Childbirth… delivering a NOT GUILTY verdict

Did I bring my boys into the world the right way? I used every kind of pain relief available in delivering Master Seven. Could I have managed without? Li’l Fatty was an emergency caesarean. Did he really need to be? Both were induced – one late, the other early. Should I have waited?
There are so many opinions on the right way to give birth. Often it’s not others, but us casting judgment on ourselves.
After the chaos and panic that was Master Seven’s birth, I was hoping for what many women experience the second time round – quicker, easier, more ‘natural’. So I felt a bit disappointed after the chaos and panic surrounding Li’l Fatty’s entry.
Then I read this article by Mia Freedman and gained a fresh and welcome perspective:

It’s not a long read but if you don’t have time to read it all, here are a few snippets:

“One of the most confronting things about pregnancy and birth is the unpredictability of it and women often believe they can regain control by planning. Babies, however, like to raise their middle finger at your plans. They come early, they come late, they get stuck, they get suddenly distressed or tired or tangled. I know you’ve made three playlists for the different stages of your labour but your baby doesn’t care.”

“It’s just not that interesting to them [men]. I don’t mean the part where they saw their baby for the first time. That’s mind-blowing. But the bits before that? Utterly insignificant compared to the lifetime of parenting that comes afterwards.”

“I recently heard a woman on the radio waxing lyrical about how her two homebirths ‘were the most incredible experiences of my life and I don’t know anyone who had a hospital birth and could say the same thing’. Me. I could. Three hospital births. Loved them all.”

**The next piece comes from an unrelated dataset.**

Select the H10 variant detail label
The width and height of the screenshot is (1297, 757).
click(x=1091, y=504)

“The game of My Birth Was Better Than Yours is an ugly, destructive one. And hugely risky if it puts anything above the physical welfare of a baby. So yes, I could bang on and on about my birth experiences. But I’d prefer to tell you about my kids.”

There’s really no better way to end this post than with that!


7 thoughts on “Childbirth… delivering a NOT GUILTY verdict

  1. I’ll read the rest of the article later… But hell yeah!

    Erika was 10 hours.. All normal… All fine…

    Charlie was 1.5 hours… In a rush, kinda stressful, hell painful, no time for drugs… Apparently he never got the memo that his labour was supposed to be about 5 hours… And at a reasonable time of day…

    Both great experiences, both the best times of my life, but both have no bearing on the type of mother I am or the type of kids I have!

      • It all happened so fast I went into a bit of shock… But once I stopped throwing up and shivering all was good again! I still remember the moment… Rod with a 3 minute old baby in one hand, holding a spew bag for me in the other… he he….

        Charlie was born in a hurry and he hasn’t slowed down yet!

  2. Love this!! My Daugher was breech and I had a c-section, people still say now (7 months on) “ohh, how disappointing for you, that you couldn’t experience a proper natural birth” … And i think “Are you frickin kidding me!” my kid came into the world exactly as she should, as to her rules, and completely healthy. There is no fun way of getting a baby out… Whether it’s a standard exit or emergancy exit. It’s was the little ones show, not mine! 🙂

  3. Was just talking to a girlfriend (who’s due to have her first babe in Oct) about this.. Once you’ve actually had your baby you realise how, almost, insignificant pregnancy and labour is in the scheme of things. A beautiful and special time, yes, but it’s such a short period (well 9 mths, 3 days and 27 hours in my case) in yours and your child’s life. As long as you’re both healthy and happy, who cares??! There are so many couple out there who would give their right arms to have what we do!

    • Exactly Anna! I should have known that because I’d already had a child but I still obsessed about it with Li’l Fatty. Hopefully third time (if there is one) I’ll just relax in the knowledge that what comes AFTER it’s born is the most important.